STUDY MATERIAL:
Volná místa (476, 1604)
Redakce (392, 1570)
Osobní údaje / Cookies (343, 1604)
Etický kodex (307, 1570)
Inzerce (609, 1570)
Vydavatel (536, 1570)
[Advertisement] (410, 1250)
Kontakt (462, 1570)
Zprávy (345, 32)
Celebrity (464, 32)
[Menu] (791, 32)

GOAL OF THE EXERCISE:
Using the listing above, return exactly, and only, the lines from the one that contains "Osobní údaje / Cookies (343, 1604)" through its last line, both included.

REPLY TO THE TASK:
Osobní údaje / Cookies (343, 1604)
Etický kodex (307, 1570)
Inzerce (609, 1570)
Vydavatel (536, 1570)
[Advertisement] (410, 1250)
Kontakt (462, 1570)
Zprávy (345, 32)
Celebrity (464, 32)
[Menu] (791, 32)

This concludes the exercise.